▶ [Task instructions]: Your task is to return the span of lines beginning at the one with "1024x770 pixels." and ending at the last line of the data, exactly as it stands.

Collected data:

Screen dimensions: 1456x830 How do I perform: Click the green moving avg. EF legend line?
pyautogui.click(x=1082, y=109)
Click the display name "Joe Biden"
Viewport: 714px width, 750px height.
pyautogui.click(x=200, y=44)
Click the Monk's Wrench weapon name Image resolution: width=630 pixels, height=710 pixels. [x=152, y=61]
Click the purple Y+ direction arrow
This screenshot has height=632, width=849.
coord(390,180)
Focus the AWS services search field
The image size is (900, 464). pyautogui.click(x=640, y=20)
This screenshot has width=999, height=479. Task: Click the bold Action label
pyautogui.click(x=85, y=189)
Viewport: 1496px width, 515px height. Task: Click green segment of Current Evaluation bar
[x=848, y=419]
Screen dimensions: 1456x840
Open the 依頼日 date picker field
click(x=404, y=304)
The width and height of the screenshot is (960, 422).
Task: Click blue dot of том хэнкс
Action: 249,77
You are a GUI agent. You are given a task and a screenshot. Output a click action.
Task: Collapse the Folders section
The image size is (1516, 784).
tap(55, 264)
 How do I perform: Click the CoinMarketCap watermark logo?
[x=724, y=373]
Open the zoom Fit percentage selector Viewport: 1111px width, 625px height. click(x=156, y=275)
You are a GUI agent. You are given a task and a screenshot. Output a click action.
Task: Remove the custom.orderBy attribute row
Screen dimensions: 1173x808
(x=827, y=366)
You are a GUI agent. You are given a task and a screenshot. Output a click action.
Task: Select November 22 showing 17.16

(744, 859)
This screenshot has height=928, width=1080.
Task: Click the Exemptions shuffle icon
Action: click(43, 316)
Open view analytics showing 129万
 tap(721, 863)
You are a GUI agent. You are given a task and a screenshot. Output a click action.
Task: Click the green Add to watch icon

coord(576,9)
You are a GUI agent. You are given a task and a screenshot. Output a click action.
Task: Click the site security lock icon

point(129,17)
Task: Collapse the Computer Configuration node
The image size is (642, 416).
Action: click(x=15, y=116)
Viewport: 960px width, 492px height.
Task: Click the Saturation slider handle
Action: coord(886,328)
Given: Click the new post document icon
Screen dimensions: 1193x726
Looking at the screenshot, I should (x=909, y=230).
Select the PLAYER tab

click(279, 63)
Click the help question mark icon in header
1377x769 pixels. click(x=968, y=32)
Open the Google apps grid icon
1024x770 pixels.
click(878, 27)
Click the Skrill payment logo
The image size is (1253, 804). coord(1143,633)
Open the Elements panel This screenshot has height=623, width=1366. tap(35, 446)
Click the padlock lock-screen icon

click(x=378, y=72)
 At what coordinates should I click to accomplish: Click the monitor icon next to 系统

▶ [Result for this exercise]:
1024x770 pixels.
click(878, 27)
Click the Skrill payment logo
The image size is (1253, 804). coord(1143,633)
Open the Elements panel This screenshot has height=623, width=1366. tap(35, 446)
Click the padlock lock-screen icon

click(x=378, y=72)
 At what coordinates should I click to accomplish: Click the monitor icon next to 系统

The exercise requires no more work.